Word for word, restate the lines of the material below from its first line through the one containing "Statistics Canada (167, 710)". Omit the rest.

> [Available records]:
# # # # #
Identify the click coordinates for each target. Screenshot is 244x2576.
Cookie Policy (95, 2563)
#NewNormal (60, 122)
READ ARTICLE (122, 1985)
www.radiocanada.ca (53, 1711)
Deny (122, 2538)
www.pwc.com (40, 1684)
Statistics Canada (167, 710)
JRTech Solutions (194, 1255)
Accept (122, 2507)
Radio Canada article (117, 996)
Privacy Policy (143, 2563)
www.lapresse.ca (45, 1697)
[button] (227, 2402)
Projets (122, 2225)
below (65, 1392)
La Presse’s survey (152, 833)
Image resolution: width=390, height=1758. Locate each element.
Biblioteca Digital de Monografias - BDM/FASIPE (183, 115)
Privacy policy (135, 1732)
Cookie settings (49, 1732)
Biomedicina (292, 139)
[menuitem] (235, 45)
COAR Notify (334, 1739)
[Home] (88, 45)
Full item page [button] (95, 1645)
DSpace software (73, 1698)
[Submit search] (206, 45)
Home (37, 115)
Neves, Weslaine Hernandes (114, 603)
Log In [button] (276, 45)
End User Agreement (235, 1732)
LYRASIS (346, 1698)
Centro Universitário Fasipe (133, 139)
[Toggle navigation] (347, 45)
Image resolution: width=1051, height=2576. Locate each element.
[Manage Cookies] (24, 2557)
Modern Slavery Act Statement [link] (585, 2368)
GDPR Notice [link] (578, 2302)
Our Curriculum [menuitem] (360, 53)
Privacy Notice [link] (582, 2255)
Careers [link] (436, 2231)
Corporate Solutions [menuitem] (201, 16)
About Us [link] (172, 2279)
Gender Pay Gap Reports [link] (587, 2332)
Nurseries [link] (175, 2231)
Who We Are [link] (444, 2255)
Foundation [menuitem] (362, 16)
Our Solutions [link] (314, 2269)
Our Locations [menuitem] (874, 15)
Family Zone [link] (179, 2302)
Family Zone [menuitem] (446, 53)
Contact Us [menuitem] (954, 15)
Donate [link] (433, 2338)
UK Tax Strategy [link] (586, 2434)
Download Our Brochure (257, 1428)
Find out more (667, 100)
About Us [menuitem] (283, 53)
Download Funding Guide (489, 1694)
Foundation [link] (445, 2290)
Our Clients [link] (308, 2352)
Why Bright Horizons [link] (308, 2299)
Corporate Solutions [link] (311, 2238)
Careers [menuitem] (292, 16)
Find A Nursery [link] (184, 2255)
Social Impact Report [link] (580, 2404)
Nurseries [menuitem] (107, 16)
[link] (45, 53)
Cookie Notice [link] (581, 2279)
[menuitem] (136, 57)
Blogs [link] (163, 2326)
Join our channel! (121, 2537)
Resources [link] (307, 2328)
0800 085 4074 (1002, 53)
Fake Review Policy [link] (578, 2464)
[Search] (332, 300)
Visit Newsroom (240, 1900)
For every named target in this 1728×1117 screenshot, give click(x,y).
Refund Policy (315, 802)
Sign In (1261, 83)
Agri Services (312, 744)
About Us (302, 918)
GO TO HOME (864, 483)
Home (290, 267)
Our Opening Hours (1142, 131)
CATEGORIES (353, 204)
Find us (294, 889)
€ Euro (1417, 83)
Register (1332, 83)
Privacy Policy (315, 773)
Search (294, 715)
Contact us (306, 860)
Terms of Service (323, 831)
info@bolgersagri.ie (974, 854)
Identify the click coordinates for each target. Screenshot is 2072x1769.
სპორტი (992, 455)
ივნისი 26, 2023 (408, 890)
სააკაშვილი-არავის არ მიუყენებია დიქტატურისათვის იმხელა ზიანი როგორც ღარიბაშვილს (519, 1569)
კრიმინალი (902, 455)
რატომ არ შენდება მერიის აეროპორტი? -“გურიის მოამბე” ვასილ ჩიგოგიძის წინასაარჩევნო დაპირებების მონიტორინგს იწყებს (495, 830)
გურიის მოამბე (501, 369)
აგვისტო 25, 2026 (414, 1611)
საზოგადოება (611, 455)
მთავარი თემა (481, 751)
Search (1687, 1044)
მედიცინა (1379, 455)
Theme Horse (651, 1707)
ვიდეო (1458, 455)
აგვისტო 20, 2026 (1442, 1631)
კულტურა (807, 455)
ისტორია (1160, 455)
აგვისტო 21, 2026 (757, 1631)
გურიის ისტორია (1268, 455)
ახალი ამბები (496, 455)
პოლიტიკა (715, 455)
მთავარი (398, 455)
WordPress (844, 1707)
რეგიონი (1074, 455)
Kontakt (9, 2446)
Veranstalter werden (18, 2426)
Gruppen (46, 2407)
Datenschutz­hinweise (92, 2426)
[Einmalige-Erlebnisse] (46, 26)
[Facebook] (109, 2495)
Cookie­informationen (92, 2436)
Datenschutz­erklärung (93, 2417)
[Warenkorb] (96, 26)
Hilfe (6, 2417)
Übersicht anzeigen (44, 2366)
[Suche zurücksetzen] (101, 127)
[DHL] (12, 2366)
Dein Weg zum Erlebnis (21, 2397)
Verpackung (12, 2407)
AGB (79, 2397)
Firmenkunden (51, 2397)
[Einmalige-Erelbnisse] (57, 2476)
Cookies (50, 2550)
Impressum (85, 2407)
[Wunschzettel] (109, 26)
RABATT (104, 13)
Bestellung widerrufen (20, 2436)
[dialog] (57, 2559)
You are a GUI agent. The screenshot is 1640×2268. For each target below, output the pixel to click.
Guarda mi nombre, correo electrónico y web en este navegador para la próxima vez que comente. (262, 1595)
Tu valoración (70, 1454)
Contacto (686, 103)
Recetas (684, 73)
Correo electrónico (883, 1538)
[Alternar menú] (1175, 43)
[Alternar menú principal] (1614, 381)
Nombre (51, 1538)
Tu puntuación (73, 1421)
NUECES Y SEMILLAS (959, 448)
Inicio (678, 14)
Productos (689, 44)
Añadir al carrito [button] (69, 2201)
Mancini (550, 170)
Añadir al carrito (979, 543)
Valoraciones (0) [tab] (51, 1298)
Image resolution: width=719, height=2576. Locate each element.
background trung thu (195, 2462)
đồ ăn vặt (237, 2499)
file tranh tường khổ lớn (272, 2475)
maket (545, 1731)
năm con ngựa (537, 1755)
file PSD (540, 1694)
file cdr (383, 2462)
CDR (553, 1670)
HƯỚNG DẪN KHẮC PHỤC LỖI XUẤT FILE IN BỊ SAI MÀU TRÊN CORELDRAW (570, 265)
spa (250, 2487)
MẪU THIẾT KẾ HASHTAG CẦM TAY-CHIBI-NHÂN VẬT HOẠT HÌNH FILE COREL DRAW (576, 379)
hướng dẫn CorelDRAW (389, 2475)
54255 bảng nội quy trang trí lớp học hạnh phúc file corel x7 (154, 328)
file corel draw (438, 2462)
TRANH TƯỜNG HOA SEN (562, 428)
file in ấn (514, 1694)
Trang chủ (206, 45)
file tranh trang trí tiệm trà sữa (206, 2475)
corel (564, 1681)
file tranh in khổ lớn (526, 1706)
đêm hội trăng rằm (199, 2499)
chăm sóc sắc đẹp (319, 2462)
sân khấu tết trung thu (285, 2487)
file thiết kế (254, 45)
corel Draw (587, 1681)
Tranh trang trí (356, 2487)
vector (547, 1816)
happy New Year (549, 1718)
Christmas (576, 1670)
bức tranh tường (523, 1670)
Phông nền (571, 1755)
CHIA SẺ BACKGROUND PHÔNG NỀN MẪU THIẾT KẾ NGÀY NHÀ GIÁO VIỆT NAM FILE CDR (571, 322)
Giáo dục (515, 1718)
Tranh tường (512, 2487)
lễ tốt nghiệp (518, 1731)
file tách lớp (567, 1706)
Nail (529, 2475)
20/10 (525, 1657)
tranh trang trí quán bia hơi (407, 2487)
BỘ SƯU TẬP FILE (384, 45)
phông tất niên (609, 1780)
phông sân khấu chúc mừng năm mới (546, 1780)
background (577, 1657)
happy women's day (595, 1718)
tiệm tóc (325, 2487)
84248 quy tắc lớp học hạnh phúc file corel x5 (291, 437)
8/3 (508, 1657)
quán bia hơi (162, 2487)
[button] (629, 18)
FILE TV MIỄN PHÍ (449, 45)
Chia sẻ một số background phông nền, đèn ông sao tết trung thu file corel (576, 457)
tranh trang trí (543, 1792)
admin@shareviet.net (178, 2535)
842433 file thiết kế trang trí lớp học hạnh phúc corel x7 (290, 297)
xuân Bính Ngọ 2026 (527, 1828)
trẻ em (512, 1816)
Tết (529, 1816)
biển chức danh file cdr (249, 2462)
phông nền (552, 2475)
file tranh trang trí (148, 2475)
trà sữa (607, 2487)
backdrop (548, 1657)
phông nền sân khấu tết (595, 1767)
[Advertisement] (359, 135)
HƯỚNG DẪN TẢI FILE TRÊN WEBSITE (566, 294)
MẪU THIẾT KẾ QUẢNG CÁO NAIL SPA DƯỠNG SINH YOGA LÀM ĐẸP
# # # # #
> [Written answer]:
Identify the click coordinates for each target. Screenshot is 244x2576.
Cookie Policy (95, 2563)
#NewNormal (60, 122)
READ ARTICLE (122, 1985)
www.radiocanada.ca (53, 1711)
Deny (122, 2538)
www.pwc.com (40, 1684)
Statistics Canada (167, 710)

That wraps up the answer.